Waste are those pleasant farms, and the farmers forever departed!
Scattered like dust and leaves, when the mighty blasts of October
Seize them, and whirl them aloft, and sprinkle them far o’er the ocean.
Naught but tradition remains of the beautiful village of Grand-Pré.

Ye who believe in affection that hopes, and endures, and is patient,
Ye who believe in the beauty and strength of woman’s devotion,
List to the mournful tradition still sung by the pines of the forest;
List to a Tale of Love in Acadie, home of the happy.

EPorvaznik said...

>>Why should any organization put out a television program outing its own dirty laundry?>>

ESPN still reeling from the NFL bullying them into taking Playmakers off the air.

AndrewPrice said...

Eric,

In this case, it's actually a gaggle of the usual suspect sportswriters and bloggers who spin everything NFL into an "the NFL is evil and must be destroyed!" stance while claiming to love the game.

They can't write about a retirement without mentioning concussions. They can't write about quarterbacks without mentioning "black quarterbacks" and how racist the NFL is... ditto on coaching. NFL contracts are a scandal. The NFL does nothing to stop racists and rapist and wife beaters.... and how dare you punish these poor, poor athletes!!!

They want the highly popular Peyton Manning destroyed for a since-withdrawn allegation that he used HGH. They want the NFL destroyed for punishing detested Tom Brady. They want the NFL closed down for not punishing Ray Rice with castration... for punishing poor Ray Rice, for not employing an open gay player (who failed out of the CFL), for drafting college students, for not drafting college students, for telling college football players they might be able to become pros if they enter the draft, for taking money the military offered them, for returning money the military paid them, for trying to get public funding for stadiums, for "cynically" giving to charity, for selling products, etc.

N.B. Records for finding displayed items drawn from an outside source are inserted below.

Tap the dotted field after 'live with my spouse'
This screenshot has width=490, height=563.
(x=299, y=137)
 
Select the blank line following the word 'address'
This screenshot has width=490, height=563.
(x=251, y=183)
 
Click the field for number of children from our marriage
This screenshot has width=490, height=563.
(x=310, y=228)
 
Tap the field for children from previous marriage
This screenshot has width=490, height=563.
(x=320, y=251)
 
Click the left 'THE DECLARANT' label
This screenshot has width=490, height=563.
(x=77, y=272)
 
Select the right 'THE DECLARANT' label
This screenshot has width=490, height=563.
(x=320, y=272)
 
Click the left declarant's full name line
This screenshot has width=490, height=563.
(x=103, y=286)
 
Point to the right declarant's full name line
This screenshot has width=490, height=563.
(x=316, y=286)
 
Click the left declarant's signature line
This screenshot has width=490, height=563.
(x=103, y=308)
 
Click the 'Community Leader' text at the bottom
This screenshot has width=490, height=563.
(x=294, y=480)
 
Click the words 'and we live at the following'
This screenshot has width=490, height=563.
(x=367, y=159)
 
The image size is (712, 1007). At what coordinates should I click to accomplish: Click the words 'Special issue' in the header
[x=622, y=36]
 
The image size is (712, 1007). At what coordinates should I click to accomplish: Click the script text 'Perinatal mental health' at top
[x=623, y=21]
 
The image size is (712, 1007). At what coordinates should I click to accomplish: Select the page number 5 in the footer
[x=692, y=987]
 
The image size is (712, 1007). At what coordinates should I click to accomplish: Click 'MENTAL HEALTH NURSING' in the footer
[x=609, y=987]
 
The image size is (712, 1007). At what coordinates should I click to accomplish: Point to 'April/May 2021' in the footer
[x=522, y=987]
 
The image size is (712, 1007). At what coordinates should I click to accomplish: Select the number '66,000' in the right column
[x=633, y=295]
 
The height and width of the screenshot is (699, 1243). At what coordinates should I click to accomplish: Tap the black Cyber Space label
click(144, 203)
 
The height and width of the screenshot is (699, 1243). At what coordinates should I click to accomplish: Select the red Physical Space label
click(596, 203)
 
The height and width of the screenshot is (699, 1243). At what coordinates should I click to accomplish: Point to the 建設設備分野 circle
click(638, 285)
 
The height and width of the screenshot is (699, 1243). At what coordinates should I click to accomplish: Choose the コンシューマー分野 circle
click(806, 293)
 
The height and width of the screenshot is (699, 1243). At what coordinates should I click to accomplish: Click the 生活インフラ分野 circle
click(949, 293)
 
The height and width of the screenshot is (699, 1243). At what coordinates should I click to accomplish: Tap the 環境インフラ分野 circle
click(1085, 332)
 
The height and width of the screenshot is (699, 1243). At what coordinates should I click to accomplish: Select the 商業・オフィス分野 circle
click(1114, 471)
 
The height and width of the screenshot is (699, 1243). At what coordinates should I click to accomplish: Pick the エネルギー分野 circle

It never ends for them. There is nothing the NFL can do that they can't spin into an outrage.

Kit said...
This comment has been removed by the author.
Kit said...

Two roads diverged in a yellow wood,
And sorry I could not travel both
And be one traveler, long I stood
And looked down one as far as I could
To where it bent in the undergrowth;

Then took the other, as just as fair,
And having perhaps the better claim,
Because it was grassy and wanted wear;
Though as for that the passing there
Had worn them really about the same,

And both that morning equally lay
In leaves no step had trodden black.
Oh, I kept the first for another day!
Yet knowing how way leads on to way,
I doubted if I should ever come back.

I shall be telling this with a sigh
Somewhere ages and ages hence:
Two roads diverged in a wood, and I—
I took the one less traveled by,
And that has made all the difference.